Des hommes d’affaires bien connectés de la classe supérieure haïtienne, notamment Gilbert Bigio, Sherif Kedar Abdallah, Reginald Boulos, Dimitri Craan et Reynold Deeb Saïeh, travaillent avec des propriétaires d’ateliers de misère nord-américains et dominicains, des industriels et d’autres oligarques. Apaid, par exemple, était le principal sous-traitant haïtien du fabricant de t-shirts montréalais Gildan Activewear, qui a une présence importante en Haïti.
En avril 2009, la secrétaire d’État américaine Hillary Clinton a visité une usine Apaid pour vanter son partenariat avec Gildan comme un modèle important pour le développement économique haïtien (Apaid a été invité à une conférence du gouvernement canadien sur Haïti à Montréal en présence de l’ancien premier ministre Paul Martin. ans plus tôt).Washington a été important pour les descendants des Moyen-Orientaux qui dominent l’économie haïtienne. En partie pour supplanter l’influence européenne, Washington a facilité la migration arabe vers Haïti à la fin des années 1800.
Au début du XXe siècle, 60 pour cent des marchandises importées vendues à la paysannerie haïtienne provenaient de fabricants américains qui fournissaient des intermédiaires syriens. Lorsque la violence a ciblé la communauté syrienne, les autorités américaines ont plaidé en leur faveur. L’un des éléments motivant les relations entre les États-Unis et les migrants arabes en Haïti était que, jusqu’à ce que les États-Unis réécrivent la Constitution d’Haïti en 1918, les étrangers ne pouvaient pas posséder de terres.

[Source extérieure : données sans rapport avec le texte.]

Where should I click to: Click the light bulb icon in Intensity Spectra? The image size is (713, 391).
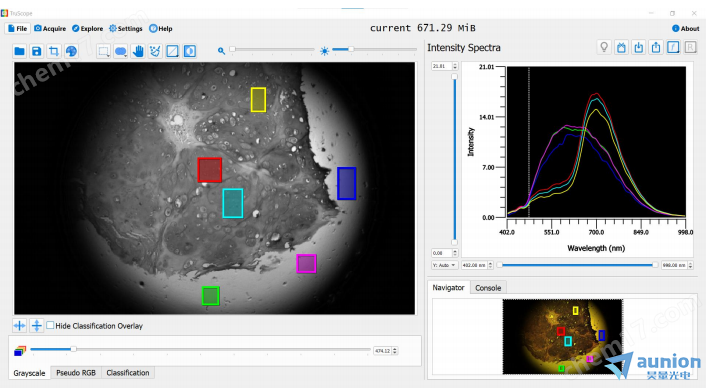[x=604, y=47]
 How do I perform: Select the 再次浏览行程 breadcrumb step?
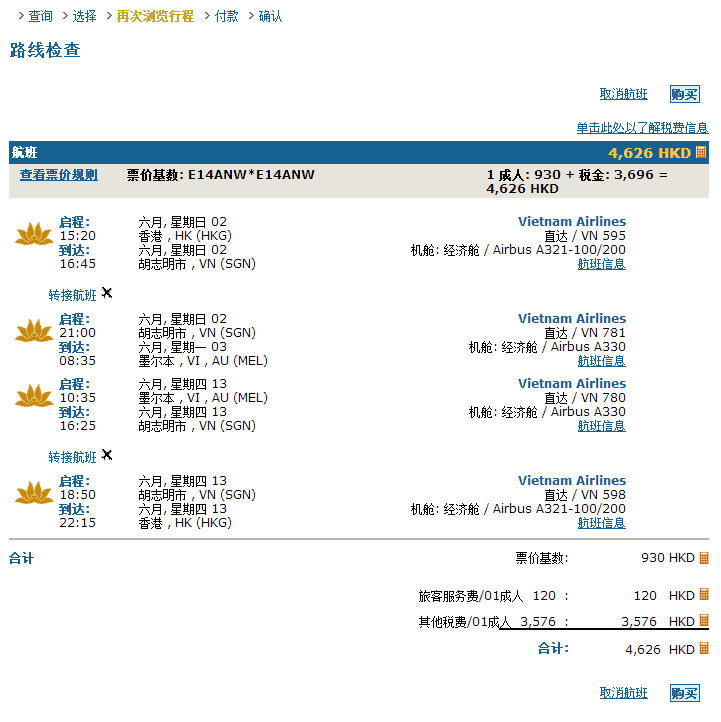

Cela a incité certains hommes d’affaires européens, en particulier des Allemands, à se marier dans des familles métisses importantes pour pouvoir posséder des biens. Mais les capitalistes américains étaient désavantagés par rapport à leurs homologues européens. La politique raciale américaine considérait quelqu’un de noir s’il n’avait qu’une «goutte» de sang africain.

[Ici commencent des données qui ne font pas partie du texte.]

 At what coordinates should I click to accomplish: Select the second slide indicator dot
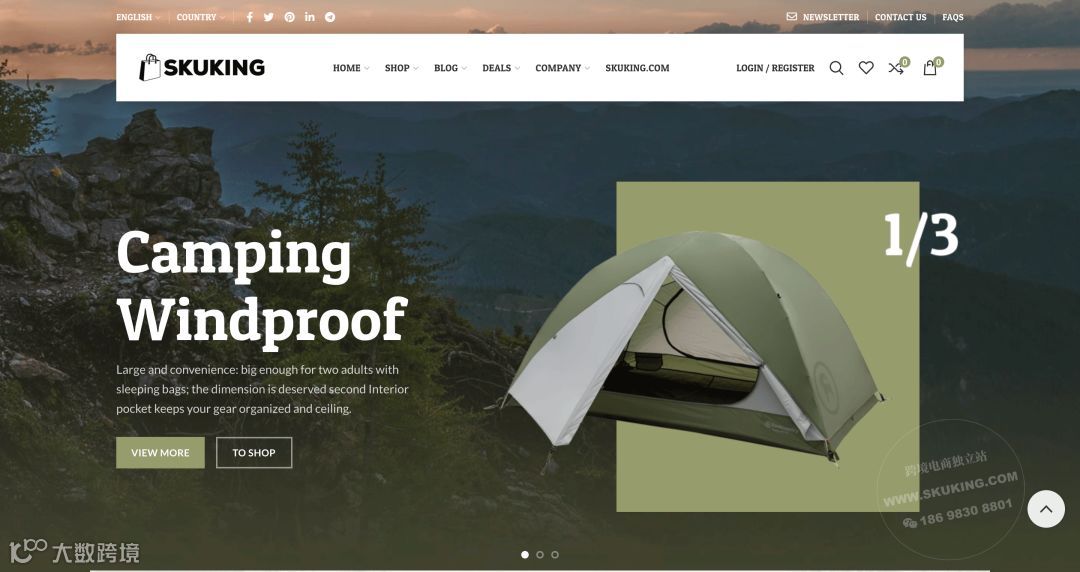click(x=540, y=555)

Ainsi, même épouser une Haïtienne cultivée, de la classe supérieure et métisse était considéré comme inacceptable par la plupart des capitalistes américains blancs. En effet, les intérêts américains ont contourné cette dynamique en travaillant avec des migrants du Moyen-Orient – et cet héritage de racisme explique encore une grande partie de ce qui se passe en Haïti aujourd’hui. Jovenel Moïse doit partir. Il en va de même pour le système «capitaliste racial» des oligarques locaux à la peau claire travaillant avec des puissances étrangères qui soutiennent son règne.